Source text
>> begin
The Board of Directors proposes that no dividend is distributed for 2022.
The Board of Directors proposes that the general meeting adopts the following resolution:
"The annual accounts and the Board of Directors' Report for the financial year 2022 are approved."
5. APPROVAL OF REMUNERATION TO THE AUDITOR
Remuneration to the auditor for audit and audit related costs across the Group amounts to NOK 13 984 000. Of this, NOK 4 141 000 is costs for Crayon Group Holding ASA.
The Board of Directors proposes that the general meeting adopts the following resolution:
"Remuneration to the auditor for audit and audit related costs for Crayon Group Holding ASA in the amount of NOK 4 141 000 is approved."
6. ELECTION OF MEMBERS TO THE BOARD OF DIRECTORS
The board presently has the following members elected by the shareholders:
- Rune Syversen (Chairman)
- Dagfinn Ringås
- Grethe Viksaas
- Jennifer Koss
- Jens Rugseth
- Jens Moberg
- Wenche Agerup
The proposal of the nomination committee is that the following board members are re-elected
- Rune Syversen (Chairman)
- Dagfinn Ringås*)
- Grethe Viksaas*)
- Jennifer Koss*)
- Jens Rugseth
- Jens Moberg*)
- Wenche Agerup*)
*) External & independent
The complete version of the nomination committee's proposal is made available on the Company's website www.crayon.com, cf section 8 of the Articles of Association.
7. ELECTION OF NOMINATION COMMITTEE
The nomination committee presently has the following members:
- Tor Malmo (Chairman)
- Ole-Morten Settevik
- Paul C. Schorr IV
The proposal of the nomination committee is that all members of the nomination committee are re-elected.
The complete version of the nomination committee's proposal is made available on the Company's website www.crayon.com, cf section 8 of the Articles of Association.
8. APPROVAL OF REMUNERATION TO THE MEMBERS OF THE BOARD OF DIRECTORS
For the period from the Annual General Meeting 2023 until the Annual General Meeting 2024 the proposal is:
Board members
- Chairman of the Board: NOK 750,000
- Shareholder elected board members: NOK 400,000
- Employee elected board members: NOK 80,000
In addition, the board members serving on sub-committees of the Board of Directors shall be entitled to the following compensation:
Members of the Audit & Risk Committee
- Chairman: NOK 85,000
- Member: NOK 65,000
Members of the Remuneration Committee
- Chairman: NOK 70,000
- Member: NOK 45,000
Members of the ESG Committee
- Chairman: NOK 70,000
- Member: NOK 45,000
The Board of Directors proposes that the general meeting adopts the following resolution:
"The proposal for remuneration to the members and committees of the Board of Directors, is approved".
The complete version of the nomination committee's proposal is made available on the Company's website www.crayon.com, cf section 8 of the Articles of Association.
9. APPROVAL OF REMUNERATION TO THE MEMBERS OF THE NOMINATION COMMITTEE
For the period from the Annual General Meeting in 2023 to the Annual General Meeting in 2024, the Nomination Committee's proposal is the following:
- Chairman: NOK 70,000
- Member: NOK 45,000
The Board of Directors proposes that the general meeting adopts the following resolution: "The proposal for remuneration to the members of the nomination committee, is approved".
The complete version of the nomination committee's proposal is made available on the Company's website www.crayon.com, cf section 8 of the Articles of Association.
>> end
Information shown
>> begin
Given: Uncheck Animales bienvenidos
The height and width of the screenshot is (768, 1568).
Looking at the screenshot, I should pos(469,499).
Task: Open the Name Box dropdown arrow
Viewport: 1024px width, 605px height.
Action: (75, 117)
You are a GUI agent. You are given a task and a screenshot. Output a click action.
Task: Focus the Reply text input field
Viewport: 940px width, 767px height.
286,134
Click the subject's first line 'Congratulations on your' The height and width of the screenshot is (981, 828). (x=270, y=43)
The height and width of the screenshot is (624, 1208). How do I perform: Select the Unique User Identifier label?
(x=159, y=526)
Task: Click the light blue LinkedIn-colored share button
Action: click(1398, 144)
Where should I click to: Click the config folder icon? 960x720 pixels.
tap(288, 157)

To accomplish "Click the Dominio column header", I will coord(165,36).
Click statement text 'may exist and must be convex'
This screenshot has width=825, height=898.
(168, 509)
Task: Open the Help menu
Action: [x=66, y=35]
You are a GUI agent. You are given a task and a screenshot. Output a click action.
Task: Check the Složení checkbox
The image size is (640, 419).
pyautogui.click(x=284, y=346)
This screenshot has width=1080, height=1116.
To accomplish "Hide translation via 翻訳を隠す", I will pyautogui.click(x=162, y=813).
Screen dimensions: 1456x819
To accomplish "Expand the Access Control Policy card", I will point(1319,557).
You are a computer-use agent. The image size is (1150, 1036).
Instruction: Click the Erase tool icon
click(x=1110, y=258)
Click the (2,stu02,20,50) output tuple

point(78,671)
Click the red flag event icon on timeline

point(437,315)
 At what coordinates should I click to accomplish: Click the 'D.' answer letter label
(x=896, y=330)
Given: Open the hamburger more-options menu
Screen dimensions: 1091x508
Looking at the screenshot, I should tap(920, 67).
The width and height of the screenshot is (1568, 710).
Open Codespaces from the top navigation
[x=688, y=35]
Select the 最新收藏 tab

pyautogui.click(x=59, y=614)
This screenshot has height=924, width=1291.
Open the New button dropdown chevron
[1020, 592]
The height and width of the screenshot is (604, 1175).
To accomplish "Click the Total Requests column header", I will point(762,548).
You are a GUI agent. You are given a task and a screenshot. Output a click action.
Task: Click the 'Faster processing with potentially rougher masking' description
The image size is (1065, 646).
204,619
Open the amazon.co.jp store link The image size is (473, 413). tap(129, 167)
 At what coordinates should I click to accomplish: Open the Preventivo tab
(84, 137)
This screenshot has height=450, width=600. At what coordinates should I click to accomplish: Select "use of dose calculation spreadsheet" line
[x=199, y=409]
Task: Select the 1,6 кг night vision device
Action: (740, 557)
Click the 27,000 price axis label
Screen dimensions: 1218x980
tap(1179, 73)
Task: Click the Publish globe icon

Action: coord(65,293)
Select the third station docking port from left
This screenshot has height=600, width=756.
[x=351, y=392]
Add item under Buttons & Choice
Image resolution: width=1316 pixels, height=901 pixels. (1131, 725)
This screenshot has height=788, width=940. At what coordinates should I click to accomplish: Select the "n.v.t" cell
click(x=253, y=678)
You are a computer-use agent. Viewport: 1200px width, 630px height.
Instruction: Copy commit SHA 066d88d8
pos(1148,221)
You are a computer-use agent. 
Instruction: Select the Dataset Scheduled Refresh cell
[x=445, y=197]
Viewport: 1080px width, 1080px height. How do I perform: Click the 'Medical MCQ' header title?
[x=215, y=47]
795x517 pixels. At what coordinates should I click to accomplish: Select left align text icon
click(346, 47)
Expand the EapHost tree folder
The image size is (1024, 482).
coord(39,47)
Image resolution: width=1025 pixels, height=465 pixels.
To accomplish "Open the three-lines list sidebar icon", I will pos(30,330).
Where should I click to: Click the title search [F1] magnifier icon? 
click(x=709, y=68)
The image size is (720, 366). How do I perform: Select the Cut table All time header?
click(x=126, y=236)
>> end
Task set
1 - In the general meeting agenda, why does the proposed resolution on auditor remuneration approve NOK 4 141 000 rather than NOK 13 984 000?
2 - Continue the general meeting agenda, starting after its last sentence.

Replies
1 - NOK 13 984 000 is the auditor remuneration across the whole Group. NOK 4 141 000 is the portion that is costs for Crayon Group Holding ASA. The resolution covers only Crayon Group Holding ASA.

2 -
10. STATEMENT ON THE COMPANY'S CORPORATE GOVERNANCE
Pursuant to Section 5-6 (5) of the Norwegian Public Limited Companies Act, the general meeting shall consider the statement on corporate governance prepared in accordance with Section 3-3b of the Norwegian Accounting Act. The statement is included in the Annual Report, which is made available on the Company's website, www.crayon.com, cf section 8 of the Articles of Association. The statement is not subject to the general meeting's vote.
11. THE BOARD OF DIRECTORS' REMUNERATION REPORT FOR EXECUTIVE PERSONNEL
The Board's report on pay and other remuneration of executive personnel pursuant to Section 6-16b of the Public Limited Liability Companies Act is provided in the Remuneration Report, which is made available on the Company's website, www.crayon.com, cf section 8 of the Articles of Association.
The general meeting shall hold an advisory vote on the report.
The Board of Directors proposes that the general meeting in an advisory vote, adopts the following resolution:
«The general meeting approves the Board's Remuneration Report for executive personnel through an advisory vote».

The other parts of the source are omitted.